Erst Ende 2016 entschuldigte sich der scheidende UN-Generalsekretär Ban Ki Moon vage für die "Rolle" der Vereinten Nationen in der Tragödie und stellte Reparationen in Aussicht. Wie hoch und in welcher Form sie ausfallen werden, steht allerdings bis heute nicht fest. Die vollen 2,2 Milliarden US-Dollar, auf die Opferverbände die UN 2013 in New York verklagt hatten, werden es sicher nicht. Und auch eine individuelle Entschädigung, wie die Opfer sie verlangen, hält Lemay-Hébert für unwahrscheinlich.
Durchwachsene Bilanz
Sollte sich die UN irgendwann entschließen, Reparationen für die Cholera-Epidemie zu zahlen, würde das Geld wohl kollektiv verwaltet und in den Bau von Schulen und Krankenhäuser fließen. Doch die wären in dem "völlig kaputten Land" nur ein Tropfen auf den heißen Stein. Denn was Haiti fehlt, da sind sich der Lemay-Hébert und Lange einig, sind ein funktionierendes Justizwesen, politische Stabilität und - immer noch - Sicherheit: "Ja, ich habe Polizei gesehen", berichtet die Deutsche, "aber sicher ist es eigentlich nur dort, wo Diplomaten oder ausländische Organisationen stationiert sind." Viel positiver klingt es auch bei ihrem kanadischen Kollegen nicht: "Ohne die Blauhelme wäre die Übergangsregierung wohl der Gewaltwelle nach dem Staatsstreich zum Opfer gefallen." Die langfristige, strukturelle Stabilisierung aber sei weitgehend fehlgeschlagen. Immerhin sei die Polizei heute besser aufgestellt als noch vor einigen Jahren.
Ungewollte Nebeneffekte
Was nun folgen muss, sagt Lemay-Hébert, sei ein Umdenken bei den Vereinten Nationen. MINUSTAH habe gezeigt, dass bei Friedenseinsätzen "mehr" nicht gleich "besser" bedeute.

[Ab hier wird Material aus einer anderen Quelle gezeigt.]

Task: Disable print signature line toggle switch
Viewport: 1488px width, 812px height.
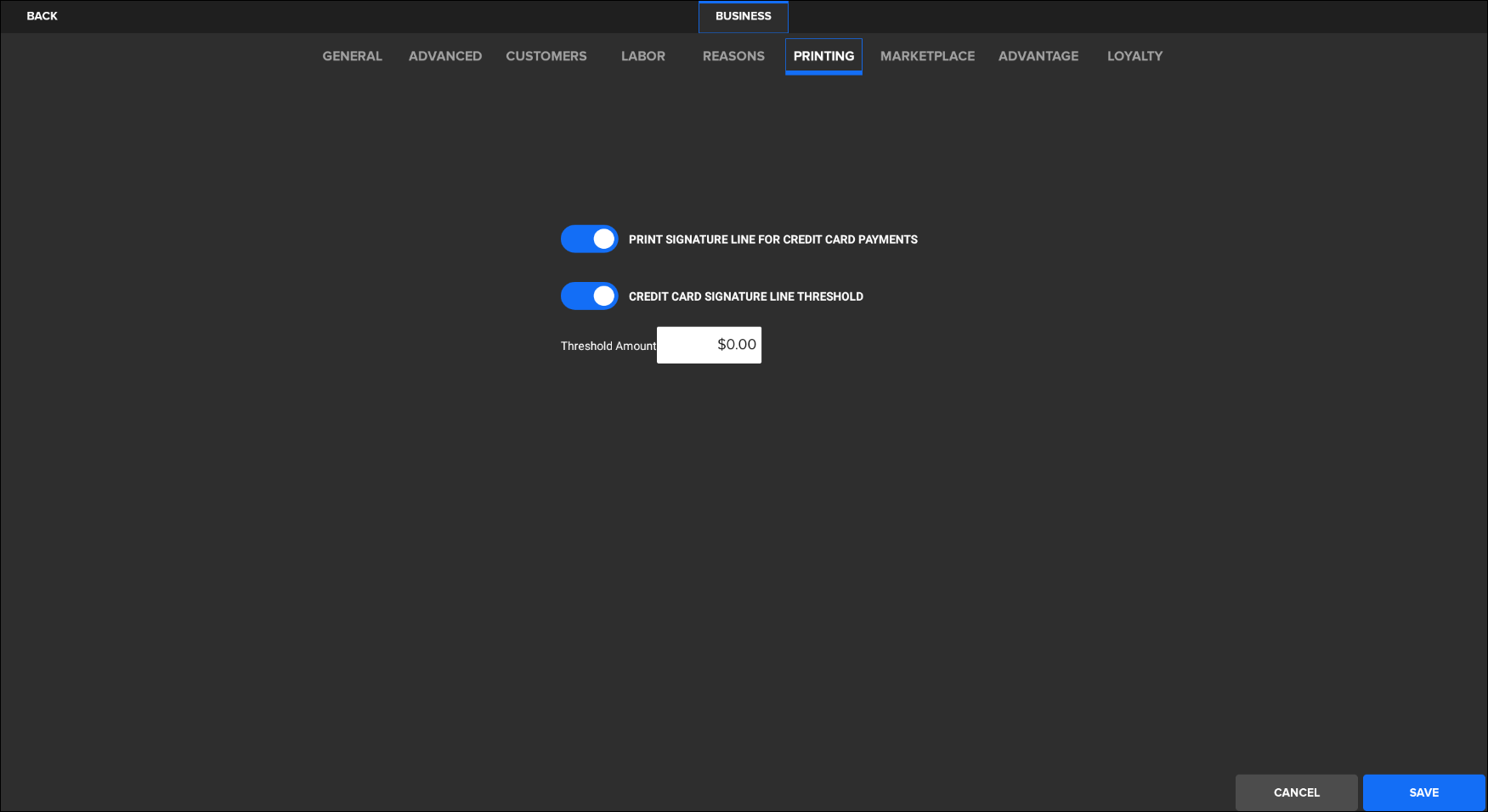Action: (589, 240)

Die "ungewollten Konsequenzen von Friedenseinsätzen und Entwicklungshilfe", die der Kanadier an der britischen Universität Birmingham erforscht, seien in MINUSTAH so offen zu Tage getreten wie in keiner anderen UN-Mission. Man müsse nun genau untersuchen, wie sich die tausendfache Anwesenheit von UN-Personal und Nichtregierungsorganisationen auf die lokale Bevölkerung auswirken: Steigende Immobilienpreise in Port-au-Prince sind schon heute Realität. Ein Braindrain stehe dem Land noch bevor: "Wenn die humanitäre Karawane erst einmal weiterzieht", sagt Lemay-Hébert, "werden die gebildeten Haitianer, die in den Projekten mitgearbeitet haben, das Land in Scharen verlassen."
Wenn so etwas wie ein MINUSTAH-Vermächtnis gibt, ist Lemay-Hébert überzeugt, dann dieses: "MINUSTAH hat die UN gezwungen, völlig neu über die ungewollten Konsequenzen von Friedensmissionen zu diskutieren."